Automotive leasing made a comeback in 2010
Leasing increased throughout the country, but was greatest in the Great Lakes region where it represented 21.1 percent of the market and a 9.2 percent increase.
In the Midwest leasing grew to its highest level in six years at 31 percent. The West and New England also recorded the most leases in six years.
Automotive leasing remains weakest in the Southwest for some unidentified reason.
Leasing has been traditionally low in entry-level segments and pickups, while high in luxury cars and SUVs. In 2009, the segments with the greatest lease penetration decrease were SUVs and minivans.
For 2010, minivans set the highest lease increase, recovering from pre-crisis rates. Also increased were economy segments, where the percentage of leases gained 10 points year-over-year.
Of course, Mercedes-Benz and BMW continued at the top with the highest leasing rates, each garnering more than 50 percent in 2010.
Cadillac progressively increased leasing during 2009, from below five percent in July to over 30 percent by December 2010.
Surprisingly, Volvo's lease performance declined dramatically, from 30 to 40 percent in early 2009 to only 10 percent in late 2010.
"According to recent reports, Volvo stated they were prioritizing margin over volume in 2010, but are planning to increase advertising this year," Gallon said. "Further reports indicate that Volvo is planning to raise the lease rate to 20-30 percent this year.
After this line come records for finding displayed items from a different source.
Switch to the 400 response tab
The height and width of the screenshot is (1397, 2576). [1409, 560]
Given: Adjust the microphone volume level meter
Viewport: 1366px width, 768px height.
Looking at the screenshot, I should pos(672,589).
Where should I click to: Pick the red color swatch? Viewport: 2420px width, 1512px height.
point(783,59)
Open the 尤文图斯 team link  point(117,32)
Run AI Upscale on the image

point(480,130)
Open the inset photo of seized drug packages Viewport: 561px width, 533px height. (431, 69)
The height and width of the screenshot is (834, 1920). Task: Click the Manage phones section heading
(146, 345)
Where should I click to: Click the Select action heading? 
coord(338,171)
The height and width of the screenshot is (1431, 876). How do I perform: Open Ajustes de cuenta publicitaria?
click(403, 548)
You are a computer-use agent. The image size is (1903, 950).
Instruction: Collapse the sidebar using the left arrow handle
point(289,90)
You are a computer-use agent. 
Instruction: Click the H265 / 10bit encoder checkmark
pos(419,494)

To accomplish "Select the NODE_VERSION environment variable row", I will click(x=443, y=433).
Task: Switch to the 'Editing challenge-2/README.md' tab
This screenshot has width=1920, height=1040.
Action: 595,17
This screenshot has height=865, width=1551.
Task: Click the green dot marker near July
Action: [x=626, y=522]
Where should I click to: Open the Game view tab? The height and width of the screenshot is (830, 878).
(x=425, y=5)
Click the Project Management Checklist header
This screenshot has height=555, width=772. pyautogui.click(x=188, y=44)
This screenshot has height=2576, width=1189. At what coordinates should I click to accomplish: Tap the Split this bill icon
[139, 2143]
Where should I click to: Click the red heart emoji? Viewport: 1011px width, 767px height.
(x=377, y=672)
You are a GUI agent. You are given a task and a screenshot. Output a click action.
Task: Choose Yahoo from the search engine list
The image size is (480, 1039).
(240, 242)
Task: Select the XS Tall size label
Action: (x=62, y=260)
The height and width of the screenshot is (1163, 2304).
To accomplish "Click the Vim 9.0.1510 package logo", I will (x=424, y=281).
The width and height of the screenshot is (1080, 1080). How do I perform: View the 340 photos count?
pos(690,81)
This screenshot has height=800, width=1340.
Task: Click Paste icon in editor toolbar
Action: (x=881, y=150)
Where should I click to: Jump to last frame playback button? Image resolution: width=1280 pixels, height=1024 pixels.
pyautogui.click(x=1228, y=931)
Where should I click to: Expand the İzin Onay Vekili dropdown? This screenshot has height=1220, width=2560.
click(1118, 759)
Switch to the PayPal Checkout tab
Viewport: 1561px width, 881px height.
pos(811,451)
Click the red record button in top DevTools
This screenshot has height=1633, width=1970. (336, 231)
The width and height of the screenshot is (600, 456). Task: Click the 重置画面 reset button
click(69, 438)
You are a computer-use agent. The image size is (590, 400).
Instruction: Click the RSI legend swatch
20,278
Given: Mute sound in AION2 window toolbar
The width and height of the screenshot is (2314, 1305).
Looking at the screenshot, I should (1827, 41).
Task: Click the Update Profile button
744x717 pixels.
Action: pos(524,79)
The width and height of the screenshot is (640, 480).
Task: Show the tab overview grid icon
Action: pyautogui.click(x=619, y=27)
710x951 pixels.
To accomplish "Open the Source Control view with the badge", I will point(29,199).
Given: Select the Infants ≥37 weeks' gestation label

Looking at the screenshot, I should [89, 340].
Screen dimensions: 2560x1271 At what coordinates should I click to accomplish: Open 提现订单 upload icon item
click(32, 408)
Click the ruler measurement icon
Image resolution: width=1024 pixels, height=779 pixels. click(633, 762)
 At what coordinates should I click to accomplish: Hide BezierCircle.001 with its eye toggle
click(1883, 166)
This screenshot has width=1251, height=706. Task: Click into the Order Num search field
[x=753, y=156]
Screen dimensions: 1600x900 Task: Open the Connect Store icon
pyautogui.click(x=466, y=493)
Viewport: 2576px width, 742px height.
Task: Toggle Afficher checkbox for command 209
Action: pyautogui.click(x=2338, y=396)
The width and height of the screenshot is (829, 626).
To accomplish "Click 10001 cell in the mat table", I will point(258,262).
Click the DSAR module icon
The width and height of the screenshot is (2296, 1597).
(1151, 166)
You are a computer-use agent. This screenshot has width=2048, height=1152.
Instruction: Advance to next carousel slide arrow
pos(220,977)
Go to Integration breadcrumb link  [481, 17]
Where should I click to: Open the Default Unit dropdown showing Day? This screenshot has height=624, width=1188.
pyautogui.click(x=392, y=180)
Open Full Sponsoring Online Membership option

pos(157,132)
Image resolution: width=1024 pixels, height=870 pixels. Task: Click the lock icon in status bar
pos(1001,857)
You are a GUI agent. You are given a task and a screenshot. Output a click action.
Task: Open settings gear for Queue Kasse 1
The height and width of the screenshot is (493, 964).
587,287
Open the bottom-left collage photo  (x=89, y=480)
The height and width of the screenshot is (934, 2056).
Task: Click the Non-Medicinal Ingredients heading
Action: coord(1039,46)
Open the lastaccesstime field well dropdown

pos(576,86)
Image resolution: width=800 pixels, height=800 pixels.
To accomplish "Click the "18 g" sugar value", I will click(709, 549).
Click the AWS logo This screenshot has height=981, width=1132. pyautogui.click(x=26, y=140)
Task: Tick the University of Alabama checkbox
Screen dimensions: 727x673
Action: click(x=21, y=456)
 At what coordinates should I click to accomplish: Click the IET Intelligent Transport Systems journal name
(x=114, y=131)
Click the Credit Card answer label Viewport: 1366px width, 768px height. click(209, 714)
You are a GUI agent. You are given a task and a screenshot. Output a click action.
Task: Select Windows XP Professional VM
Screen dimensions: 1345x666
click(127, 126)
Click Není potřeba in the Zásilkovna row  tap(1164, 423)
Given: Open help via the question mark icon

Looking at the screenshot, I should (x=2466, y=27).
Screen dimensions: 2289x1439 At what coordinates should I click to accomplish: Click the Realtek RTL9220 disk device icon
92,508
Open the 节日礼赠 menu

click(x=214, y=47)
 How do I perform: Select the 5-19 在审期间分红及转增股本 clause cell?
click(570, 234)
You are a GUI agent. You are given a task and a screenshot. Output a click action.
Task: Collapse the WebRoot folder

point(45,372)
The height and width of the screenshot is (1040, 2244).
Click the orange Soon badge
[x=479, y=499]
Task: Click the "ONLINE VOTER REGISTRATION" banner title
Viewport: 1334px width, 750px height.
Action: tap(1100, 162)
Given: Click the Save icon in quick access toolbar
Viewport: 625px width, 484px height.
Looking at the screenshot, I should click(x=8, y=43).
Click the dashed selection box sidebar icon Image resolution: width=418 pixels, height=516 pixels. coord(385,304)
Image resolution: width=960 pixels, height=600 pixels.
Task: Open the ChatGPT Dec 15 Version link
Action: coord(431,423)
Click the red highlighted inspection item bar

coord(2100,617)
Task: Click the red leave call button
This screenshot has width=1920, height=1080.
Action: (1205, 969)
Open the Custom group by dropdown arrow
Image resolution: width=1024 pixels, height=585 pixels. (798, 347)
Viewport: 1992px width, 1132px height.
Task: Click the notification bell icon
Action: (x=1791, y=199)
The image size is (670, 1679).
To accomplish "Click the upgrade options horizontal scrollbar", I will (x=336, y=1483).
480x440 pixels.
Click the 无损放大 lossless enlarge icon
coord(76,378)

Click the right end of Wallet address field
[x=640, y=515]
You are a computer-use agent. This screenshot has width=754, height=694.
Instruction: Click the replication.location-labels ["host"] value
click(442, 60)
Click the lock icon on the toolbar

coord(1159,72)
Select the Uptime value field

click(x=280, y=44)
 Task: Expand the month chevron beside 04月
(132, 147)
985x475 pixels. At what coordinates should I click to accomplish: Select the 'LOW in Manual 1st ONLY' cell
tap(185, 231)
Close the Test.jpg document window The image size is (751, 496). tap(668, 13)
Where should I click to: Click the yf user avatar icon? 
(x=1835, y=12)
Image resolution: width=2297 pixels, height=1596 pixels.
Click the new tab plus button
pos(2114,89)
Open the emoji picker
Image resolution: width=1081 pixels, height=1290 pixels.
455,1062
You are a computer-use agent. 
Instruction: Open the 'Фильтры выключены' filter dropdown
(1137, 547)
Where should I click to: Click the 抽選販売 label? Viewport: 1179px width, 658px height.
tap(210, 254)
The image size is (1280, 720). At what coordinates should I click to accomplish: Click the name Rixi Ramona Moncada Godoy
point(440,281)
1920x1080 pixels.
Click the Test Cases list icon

Volvo and its new owners noted they are adjusting their strategy as the U.S. market is beginning to rebound and new products will allow them to offer more competitive leasing options."
The Big Three began a return to leasing in 2010 also, though well below previous levels.
Asian brands stayed more active in leasing over traditional domestics in 2009, but also increased leasing activities during 2010. Honda led the Asian brands with the highest leasing rate at 30 percent, followed by Hyundai and Toyota as well.